• [Задания]
- A) Перескажите короче абзац текста о русском пейзаже XIX века, начинающийся словами «Европейская форма картины», сохранив его основные факты.
- B) Изложите содержание текста о русском пейзаже XIX века в двух предложениях.
- C) Какую работу Михаила Лебедева текст о русском пейзаже XIX века называет последней?

• [Исходный текст]
....................
Европейская форма картины была Россией, как известно, заимствована, и вопрос о национальной специфике искусства не выходил за пределы поиска апокрифических русских сюжетов («Владимир и Рогнеда»...) — вплоть до конца периода художественного ученичества, т. е. до середины XIX века. Как раз в этот момент большинство русских художников потеряло интерес к так называемым пенсионерским поездкам в Италию, которые Академия художеств предоставляла своим лучшим выпускникам (в первой половине XIX века многие из этих выпускников застревали там чуть ли не навсегда, подобно Карлу Брюллову и Александру Иванову). После того как художники перестали ездить за границу (или стали делать это эпизодически, для поправки здоровья), особенно большие изменения претерпел пейзаж: живописные ландшафты, которые видела публика 1860–1870-х годов, резко отличаются от пейзажей 1830-х не только сюжетом, но и самим взглядом на мир.

Типичный пейзаж кисти русского художника первой половины XIX века — это написанный в Италии вид, в котором всегда есть некий интимный уголок (бухта, небольшая гавань, увитая виноградом терраса, аллея) и открывающиеся за ним, как тогда говорили, «обольщения перспективы»[1] — виды гор или морского горизонта. Во всем мире романтический пейзаж строился на «здесь» и «там»: у немецкого живописца Каспара Давида Фридриха на первом плане стоят спиной к зрителю люди, через окно или разрыв между деревьями грустно созерцающие некий вид, символ недоступной мечты. Говоря искусствоведческим языком, это был переход к двупланный системе построения пространства — в отличие от классического пейзажа XVII–XVIII веков, рутинное построение которого требовало трех планов (условная кулиса, условный задник, а между ними — доминирующий средний план, панорама торжественно расстилающейся земли). Классицистическая картина мира казалась романтикам самодовольной: романтическая пространственность стала включать в себя понятие дистанции, неслиянности близкого и далекого, конечного и бесконечного, человеческого и надчеловеческого — всего, к чему классический пейзаж как бы еще не был пробужден. В русском искусстве романтический пейзаж начала XIX века представлен в первую очередь Сильвестром Щедриным и его младшим современником Михаилом Лебедевым (оба всю жизнь провели в Италии). Щедрин писал бухты, гроты и террасы, пронизанные светом и воздухом морской дали и еще находящиеся с ней в некоем спокойном и наивном единстве, без надрыва невозможного мечтания, как у Каспара Давида Фридриха. У Лебедева сопоставление интимного мира и мечты превращается в эффектный контраст: рядом с уютным тенистым шатром аллеи где-нибудь сбоку раскрывается перспектива синих гор, всегда обрамленная ветвями, всегда неожиданно — чуть ли не кокетливо — приоткрытая. При этом вид дали присутствует в обязательном порядке — последняя работа Лебедева, «Аллея в Альбано» (1837), где этот вид «отваливается», как бы закатывается куда-то за горизонт, а автор вполне удовлетворен только «здесь» без всякого «там», была крайне смелым шагом вперед (об этом речь пойдет ниже).
....................
• [Представленные данные]

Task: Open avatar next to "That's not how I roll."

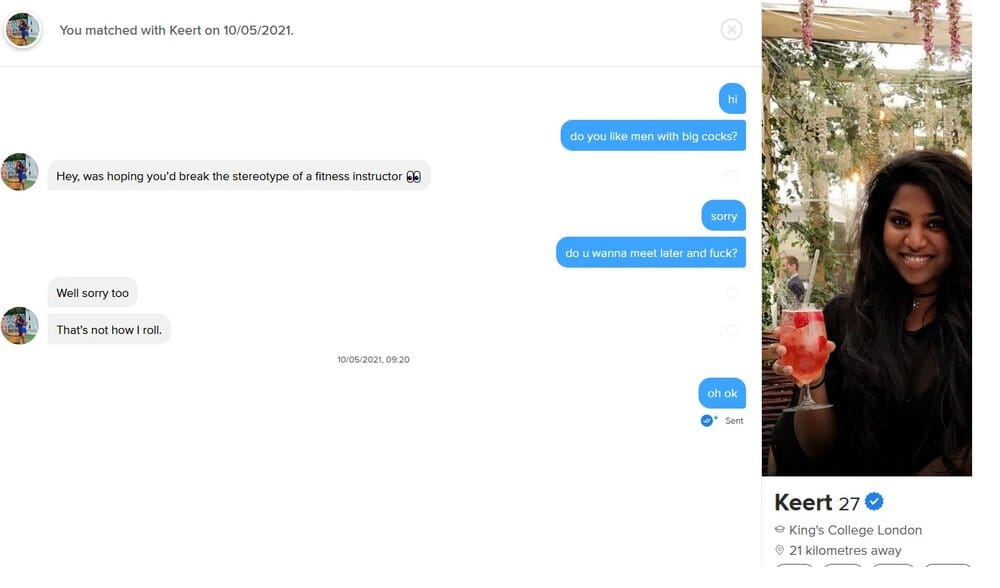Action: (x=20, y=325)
....................
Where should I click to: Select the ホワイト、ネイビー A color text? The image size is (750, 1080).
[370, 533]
....................
• [Ответы к заданиям]
- A) Россия заимствовала европейскую форму картины. До середины XIX века, то есть до конца периода художественного ученичества, вопрос о национальной специфике искусства сводился к поиску апокрифических русских сюжетов. Как раз тогда большинство русских художников утратило интерес к пенсионерским поездкам в Италию, которые Академия художеств предоставляла лучшим выпускникам. В первой половине века многие из них, подобно Карлу Брюллову и Александру Иванову, оставались там почти навсегда. Когда художники перестали ездить за границу, сильнее всего изменился пейзаж: пейзажи 1860–1870-х годов резко отличаются от пейзажей 1830-х и сюжетом, и взглядом на мир.

- B) С середины XIX века русские художники перестали ездить в Италию, и пейзажи 1860–1870-х годов резко отличаются от пейзажей 1830-х сюжетом и взглядом на мир. Типичный пейзаж первой половины века — написанный в Италии вид с интимным уголком и открывающейся за ним далью, а в русском искусстве такой романтический пейзаж представлен прежде всего Сильвестром Щедриным и Михаилом Лебедевым.

- C) «Аллея в Альбано» (1837).